Poor water quality caused by climate change could also lead to the spread of disease, according to the report. Warmer temperatures will warm lakes and streams, contributing to blooms of toxic algae, while coastal flooding from rising seas and higher storm surge could overwhelm urban wastewater systems and expose residents to waterborne pathogens.

America’s food supply is vulnerable to toxins and diseases spread by warming temperatures, the report said. Higher sea surface temperatures will lead to more mercury in seafood while warming will lead to the wider spread of pathogens, pests and parasites in the food supply such as norovirus, listeria, salmonella, E. coli and others.

Increasing atmospheric carbon dioxide also reduces the concentrations of proteins and minerals in some plant species, reducing the nutritional value of wheat and rice, according to the report.

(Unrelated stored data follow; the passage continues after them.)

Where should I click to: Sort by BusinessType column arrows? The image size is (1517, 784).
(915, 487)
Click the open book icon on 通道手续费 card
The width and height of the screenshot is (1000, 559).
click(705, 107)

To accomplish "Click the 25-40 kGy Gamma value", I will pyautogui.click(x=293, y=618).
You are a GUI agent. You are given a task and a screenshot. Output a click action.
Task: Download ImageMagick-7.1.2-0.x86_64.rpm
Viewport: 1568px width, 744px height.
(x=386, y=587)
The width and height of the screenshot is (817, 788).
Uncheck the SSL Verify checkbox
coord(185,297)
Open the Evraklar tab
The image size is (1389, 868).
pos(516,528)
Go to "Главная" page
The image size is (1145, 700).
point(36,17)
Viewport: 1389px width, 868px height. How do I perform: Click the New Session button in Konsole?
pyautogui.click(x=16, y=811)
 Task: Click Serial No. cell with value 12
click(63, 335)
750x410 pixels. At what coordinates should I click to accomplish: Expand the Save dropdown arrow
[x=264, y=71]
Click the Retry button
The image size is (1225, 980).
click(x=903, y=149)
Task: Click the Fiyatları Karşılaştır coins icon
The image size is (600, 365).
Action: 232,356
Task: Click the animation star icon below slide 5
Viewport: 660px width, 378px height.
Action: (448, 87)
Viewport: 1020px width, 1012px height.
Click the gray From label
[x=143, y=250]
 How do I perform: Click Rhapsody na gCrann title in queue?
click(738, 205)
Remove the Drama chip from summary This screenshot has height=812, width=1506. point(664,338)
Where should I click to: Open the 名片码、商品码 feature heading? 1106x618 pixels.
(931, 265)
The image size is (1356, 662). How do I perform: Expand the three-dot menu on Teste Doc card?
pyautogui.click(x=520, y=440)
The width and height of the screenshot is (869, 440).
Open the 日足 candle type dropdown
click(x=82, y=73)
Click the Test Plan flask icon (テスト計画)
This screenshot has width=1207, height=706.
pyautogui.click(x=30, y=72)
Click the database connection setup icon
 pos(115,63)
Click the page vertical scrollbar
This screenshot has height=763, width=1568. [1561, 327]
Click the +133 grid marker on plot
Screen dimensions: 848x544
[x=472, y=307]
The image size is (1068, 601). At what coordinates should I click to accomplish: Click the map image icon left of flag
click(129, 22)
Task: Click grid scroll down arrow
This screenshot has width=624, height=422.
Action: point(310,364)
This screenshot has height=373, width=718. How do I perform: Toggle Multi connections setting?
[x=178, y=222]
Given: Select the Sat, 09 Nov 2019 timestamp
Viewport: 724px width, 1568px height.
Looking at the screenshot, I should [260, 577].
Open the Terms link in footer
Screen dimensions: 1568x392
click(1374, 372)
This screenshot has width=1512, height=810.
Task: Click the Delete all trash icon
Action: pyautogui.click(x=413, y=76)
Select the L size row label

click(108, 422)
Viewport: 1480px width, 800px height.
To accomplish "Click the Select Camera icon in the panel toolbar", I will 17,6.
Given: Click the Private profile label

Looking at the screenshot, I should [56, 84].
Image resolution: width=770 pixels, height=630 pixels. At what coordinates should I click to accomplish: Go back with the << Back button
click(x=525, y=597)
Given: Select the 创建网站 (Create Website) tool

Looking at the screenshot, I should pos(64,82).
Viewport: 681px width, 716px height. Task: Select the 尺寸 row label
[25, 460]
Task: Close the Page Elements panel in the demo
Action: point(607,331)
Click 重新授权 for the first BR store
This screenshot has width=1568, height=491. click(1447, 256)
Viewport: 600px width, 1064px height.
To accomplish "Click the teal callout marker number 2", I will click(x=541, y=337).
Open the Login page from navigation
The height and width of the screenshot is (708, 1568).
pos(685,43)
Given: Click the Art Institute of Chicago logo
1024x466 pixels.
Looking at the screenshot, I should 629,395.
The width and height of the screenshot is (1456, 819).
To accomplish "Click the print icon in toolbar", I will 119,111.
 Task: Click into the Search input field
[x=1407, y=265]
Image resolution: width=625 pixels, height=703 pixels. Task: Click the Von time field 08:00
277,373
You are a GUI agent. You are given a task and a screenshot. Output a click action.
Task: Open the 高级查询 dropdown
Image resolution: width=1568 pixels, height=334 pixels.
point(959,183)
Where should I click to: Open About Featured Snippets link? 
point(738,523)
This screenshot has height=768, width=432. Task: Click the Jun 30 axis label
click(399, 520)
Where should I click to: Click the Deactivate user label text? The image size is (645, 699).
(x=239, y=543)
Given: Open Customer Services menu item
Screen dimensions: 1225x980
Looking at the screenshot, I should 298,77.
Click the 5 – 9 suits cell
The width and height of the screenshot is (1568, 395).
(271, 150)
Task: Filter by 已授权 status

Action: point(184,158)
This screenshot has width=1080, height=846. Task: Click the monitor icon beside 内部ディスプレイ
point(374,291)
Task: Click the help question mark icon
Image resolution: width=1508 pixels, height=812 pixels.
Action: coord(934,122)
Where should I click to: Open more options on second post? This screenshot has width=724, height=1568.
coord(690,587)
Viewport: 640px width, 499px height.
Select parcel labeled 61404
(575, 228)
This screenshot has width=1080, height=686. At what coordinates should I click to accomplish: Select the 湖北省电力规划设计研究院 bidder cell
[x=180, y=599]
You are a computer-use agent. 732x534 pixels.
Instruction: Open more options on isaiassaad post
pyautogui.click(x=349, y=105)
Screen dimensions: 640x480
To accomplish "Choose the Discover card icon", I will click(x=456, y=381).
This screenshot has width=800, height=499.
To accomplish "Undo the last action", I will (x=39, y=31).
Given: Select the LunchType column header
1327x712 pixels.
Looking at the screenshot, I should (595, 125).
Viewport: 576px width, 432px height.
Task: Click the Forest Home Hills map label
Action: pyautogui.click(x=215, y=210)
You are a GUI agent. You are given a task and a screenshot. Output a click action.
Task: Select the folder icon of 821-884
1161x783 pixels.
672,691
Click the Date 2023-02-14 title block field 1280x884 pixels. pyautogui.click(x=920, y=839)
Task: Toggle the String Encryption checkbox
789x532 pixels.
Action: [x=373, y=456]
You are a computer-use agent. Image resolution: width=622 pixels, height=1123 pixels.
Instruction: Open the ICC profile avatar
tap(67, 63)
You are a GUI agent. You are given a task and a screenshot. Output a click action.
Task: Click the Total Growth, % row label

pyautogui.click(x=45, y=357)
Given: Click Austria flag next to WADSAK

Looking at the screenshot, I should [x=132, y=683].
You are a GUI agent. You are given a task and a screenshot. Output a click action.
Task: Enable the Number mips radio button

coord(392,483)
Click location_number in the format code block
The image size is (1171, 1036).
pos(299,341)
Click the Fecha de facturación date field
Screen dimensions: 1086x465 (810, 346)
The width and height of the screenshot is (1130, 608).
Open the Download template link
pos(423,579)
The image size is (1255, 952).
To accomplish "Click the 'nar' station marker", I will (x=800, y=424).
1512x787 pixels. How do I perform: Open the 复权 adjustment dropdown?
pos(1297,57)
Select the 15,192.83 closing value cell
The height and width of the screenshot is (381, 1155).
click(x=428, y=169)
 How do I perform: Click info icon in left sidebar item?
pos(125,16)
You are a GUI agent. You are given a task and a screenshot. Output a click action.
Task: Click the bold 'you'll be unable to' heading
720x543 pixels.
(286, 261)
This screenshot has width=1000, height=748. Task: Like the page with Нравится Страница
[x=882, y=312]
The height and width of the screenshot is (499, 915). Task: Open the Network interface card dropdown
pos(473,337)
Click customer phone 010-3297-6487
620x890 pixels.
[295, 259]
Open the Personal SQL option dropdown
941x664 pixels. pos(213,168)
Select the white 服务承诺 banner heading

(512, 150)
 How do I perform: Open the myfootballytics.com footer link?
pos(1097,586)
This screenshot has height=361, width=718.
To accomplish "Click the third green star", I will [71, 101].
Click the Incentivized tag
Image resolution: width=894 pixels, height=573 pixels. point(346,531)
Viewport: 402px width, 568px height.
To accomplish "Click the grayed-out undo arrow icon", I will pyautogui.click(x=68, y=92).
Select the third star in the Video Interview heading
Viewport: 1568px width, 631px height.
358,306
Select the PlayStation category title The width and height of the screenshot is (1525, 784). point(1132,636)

Extreme weather could also severely damage America’s food distribution infrastructure, leaving people without access to nutritional food.

Daniel Dodgen, director of At-Risk, Behavioral Health and Community Resilience at the U.S. Dept. of Health and Human Services, said climate-related deaths and extreme weather could also lead to mental health problems as people lose homes, jobs, family and other loved ones to disease and weather extremes.

“If it impacts people’s health, it impacts people’s mental health,” he said.